社内インフルエンサーはその性質上、一から育成することは簡単ではありません。そのため、適性があるかどうか不確実な既存社員を育成するよりも、最初から多くのフォロワーがいたり、SNSの投稿が上手かったりする人を採用するのが主流です。アパレルやコスメの分野では、すでに多くの企業がそのような専門人材の採用を進めており、今後もSNSに精通した人材の採用競争は激化していくでしょう。
世間にはすでにインフルエンサーがたくさんいます。わざわざ社内で採用しなくても、こうした人材に委託だけするほうが手間はかからなさそうですが、なぜ社内で専用の人材を抱え込もうとする企業が増えているのでしょうか。
商品の理解度は社内人材のほうが高い
その主な理由の1つが、やはり社内の人間のほうが自社の商品やブランドの理解度が高くなるからです。どんなに優れた外部インフルエンサーにPRをお願いしても、あらかじめ用意しておいた台本以外に商品の説明をすることは難しく、ライブ感が求められる配信などではそこに大きな情報の差が生まれてしまうのです。とくにメーカーは商品に込めた気持ちなどを「ちゃんと伝えたい」という思いがあります。そのため、社内インフルエンサーの育成段階から商品開発やブランドコンセプトの構想に関わらせて深い知見を獲得させるか、あるいは配信の際には商品やブランドの開発者を社内インフルエンサーの傍らに置いて、一緒に説明できる状態が理想です。

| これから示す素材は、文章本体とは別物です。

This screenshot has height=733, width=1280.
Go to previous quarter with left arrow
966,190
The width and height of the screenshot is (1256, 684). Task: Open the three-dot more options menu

外部インフルエンサーは高い集客力を持っていても、商品の魅力をアドリブで説明することはできません。たしかに、「使ってみてよかった」といった消費者感覚を伝えることには適していますが、商品に込められた想いや背景、こだわりのポイントなどを発信することはどうしても難しくなってしまいます。一時的なキャンペーンの紹介などであれば一定の効果が期待できますが、消費者に商品やブランドをしっかり理解してもらうためには、やはり外部ではなく社内の人間が情報発信したほうがよいのです。
社内インフルエンサーは「長期的な売上増」に有利
当社に入社してくる新卒・中途社員のなかにも、「Instagramのフォロワーが○万人います」という人が増えており、私たちも「そのほうがお客さまによい話ができる」ととらえて、重要視しています。とくに当社はECに関わる事業を展開しているため、SNSは切り離せません。ほかのスキルが同じであれば、InstagramやYouTubeのフォロワーが多いほうがよいのです。
これは例えると、少し前の渋谷109のカリスマ店長と性質的には同じなのです。オフラインからECへ、そして今はライブコマースへと、異なるのは商品の売場だけです。

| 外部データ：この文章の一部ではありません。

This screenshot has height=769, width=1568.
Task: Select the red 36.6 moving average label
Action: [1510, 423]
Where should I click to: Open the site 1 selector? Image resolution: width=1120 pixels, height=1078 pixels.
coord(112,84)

実際にライブコマースの現場では、中途半端に外部インフルエンサーに依頼するより、しっかりと育成した社内インフルエンサーのほうが着実な売上につながっています。最近では万単位のフォロワーを抱える企業アカウントも多く、「中の人」(=アカウントを運営している社員)がメディアで取り上げられることも増えてきました。一方、著名なインフルエンサーやタレントの活用は、短期的な瞬発力が期待できる一方で、ほとんどが長期的な売上にはつながっていません。
以前、中堅コスメブランドの社長に「SNSの取り組みはどのような感じですか?」と質問したところ、自社ブランドのInstagramで1万人以上フォロワーがいるアカウントを運営しており、「社員にインスタライブをさせたらすごく売れた。それをずっと続けている」と教えていただきました。

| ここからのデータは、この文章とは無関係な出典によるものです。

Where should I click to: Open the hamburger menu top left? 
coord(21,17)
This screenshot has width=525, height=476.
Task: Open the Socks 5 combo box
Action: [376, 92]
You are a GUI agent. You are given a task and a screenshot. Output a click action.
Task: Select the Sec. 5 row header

外部のタレントに100万円以上のコストをかけてお願いしても、その瞬間のトラフィックはありますが、やはり「販売」にはあまりつながらないのです。もちろん、認知度アップという意味では別戦略の先行投資として外部の人材を活用することも重要ですが、長期的な利益につなげていくためには、自社独自のチャネルでライブ配信やInstagramを投稿したほうが安定的な売上につながるでしょう。
今後はアパレルだけでなく、さまざまな分野で社内インフルエンサー候補を積極的に採用する時代が来ることが予測されます。現時点で採用基準に含まれていないのであれば、自社の戦略と照らし合わせて、見直してみるのもよい機会かもしれません。